Your goal: Note each line of the entries that includes "computer". Then copy those lines.

Collected data entries:
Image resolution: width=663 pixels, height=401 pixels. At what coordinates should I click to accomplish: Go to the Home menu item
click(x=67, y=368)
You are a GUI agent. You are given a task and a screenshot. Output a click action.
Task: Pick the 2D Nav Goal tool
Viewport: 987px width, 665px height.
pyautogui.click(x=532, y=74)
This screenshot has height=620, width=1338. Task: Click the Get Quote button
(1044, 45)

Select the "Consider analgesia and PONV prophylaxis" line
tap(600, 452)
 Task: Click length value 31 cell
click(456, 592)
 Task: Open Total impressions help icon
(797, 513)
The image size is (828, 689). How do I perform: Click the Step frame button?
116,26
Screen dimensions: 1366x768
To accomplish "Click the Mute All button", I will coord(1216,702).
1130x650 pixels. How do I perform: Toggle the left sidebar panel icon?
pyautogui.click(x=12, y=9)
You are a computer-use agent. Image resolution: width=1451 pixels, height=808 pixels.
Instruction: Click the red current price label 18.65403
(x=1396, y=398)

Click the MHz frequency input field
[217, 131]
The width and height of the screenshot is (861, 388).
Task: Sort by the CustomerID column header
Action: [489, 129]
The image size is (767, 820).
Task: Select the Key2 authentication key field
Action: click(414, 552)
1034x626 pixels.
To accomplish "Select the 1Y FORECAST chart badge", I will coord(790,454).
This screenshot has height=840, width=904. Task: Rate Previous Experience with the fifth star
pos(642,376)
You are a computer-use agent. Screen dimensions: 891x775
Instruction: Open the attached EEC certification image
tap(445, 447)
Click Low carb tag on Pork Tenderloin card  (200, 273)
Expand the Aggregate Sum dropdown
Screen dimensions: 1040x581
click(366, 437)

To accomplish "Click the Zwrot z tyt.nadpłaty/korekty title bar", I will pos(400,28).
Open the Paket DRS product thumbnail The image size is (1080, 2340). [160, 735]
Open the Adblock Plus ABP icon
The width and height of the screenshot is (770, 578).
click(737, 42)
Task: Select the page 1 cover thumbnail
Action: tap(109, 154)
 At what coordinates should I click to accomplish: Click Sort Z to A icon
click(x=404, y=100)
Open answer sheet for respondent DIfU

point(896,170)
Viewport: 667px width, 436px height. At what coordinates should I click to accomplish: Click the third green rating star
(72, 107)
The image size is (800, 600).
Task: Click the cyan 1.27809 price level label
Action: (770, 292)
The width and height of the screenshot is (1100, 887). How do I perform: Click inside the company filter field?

Result:
You are a computer-use agent. Image resolution: width=1451 pixels, height=808 pixels.
You are a computer-use agent. Screen dimensions: 891x775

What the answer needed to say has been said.